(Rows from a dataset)

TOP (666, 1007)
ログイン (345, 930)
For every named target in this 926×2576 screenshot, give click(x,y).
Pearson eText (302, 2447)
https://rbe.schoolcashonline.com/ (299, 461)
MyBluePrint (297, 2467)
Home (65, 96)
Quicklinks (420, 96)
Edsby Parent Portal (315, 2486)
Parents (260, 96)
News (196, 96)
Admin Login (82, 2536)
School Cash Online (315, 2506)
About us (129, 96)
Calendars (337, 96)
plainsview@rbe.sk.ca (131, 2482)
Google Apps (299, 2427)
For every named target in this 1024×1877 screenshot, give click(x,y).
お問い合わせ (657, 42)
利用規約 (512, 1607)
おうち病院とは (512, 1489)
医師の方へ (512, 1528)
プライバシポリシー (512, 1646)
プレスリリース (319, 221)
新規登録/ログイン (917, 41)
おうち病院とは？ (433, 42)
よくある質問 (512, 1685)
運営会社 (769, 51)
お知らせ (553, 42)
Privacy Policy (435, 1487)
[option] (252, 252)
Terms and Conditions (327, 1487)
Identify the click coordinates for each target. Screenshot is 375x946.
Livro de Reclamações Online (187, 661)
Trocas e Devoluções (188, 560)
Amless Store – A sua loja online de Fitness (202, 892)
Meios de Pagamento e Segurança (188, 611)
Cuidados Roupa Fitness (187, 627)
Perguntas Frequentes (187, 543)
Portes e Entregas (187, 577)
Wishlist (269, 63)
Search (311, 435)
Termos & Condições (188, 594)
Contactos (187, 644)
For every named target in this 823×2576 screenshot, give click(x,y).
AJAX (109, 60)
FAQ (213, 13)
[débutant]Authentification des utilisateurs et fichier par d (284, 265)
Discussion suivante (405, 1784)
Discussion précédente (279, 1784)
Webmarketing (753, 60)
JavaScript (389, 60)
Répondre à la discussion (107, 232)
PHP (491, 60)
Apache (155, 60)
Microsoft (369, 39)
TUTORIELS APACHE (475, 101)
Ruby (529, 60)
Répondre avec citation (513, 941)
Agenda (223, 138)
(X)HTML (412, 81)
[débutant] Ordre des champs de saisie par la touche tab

> _Requirement_
Can you write out again the part that opens with the line containing "Termos & Condições (188, 594)" and closes with the last of the records, keeping every line including the requests, but with every coordinate value in the answers shifted up by 68?

> _Task answer_
Termos & Condições (256, 662)
Contactos (255, 712)
For every named target in this 823×2576 screenshot, give click(x,y).
AJAX (177, 128)
FAQ (281, 81)
[débutant]Authentification des utilisateurs et fichier par d (352, 333)
Discussion suivante (473, 1852)
Discussion précédente (347, 1852)
Webmarketing (821, 128)
JavaScript (457, 128)
Répondre à la discussion (175, 300)
PHP (559, 128)
Apache (223, 128)
Microsoft (437, 107)
TUTORIELS APACHE (543, 169)
Ruby (597, 128)
Répondre avec citation (581, 1009)
Agenda (291, 206)
(X)HTML (480, 149)
[débutant] Ordre des champs de saisie par la touche tab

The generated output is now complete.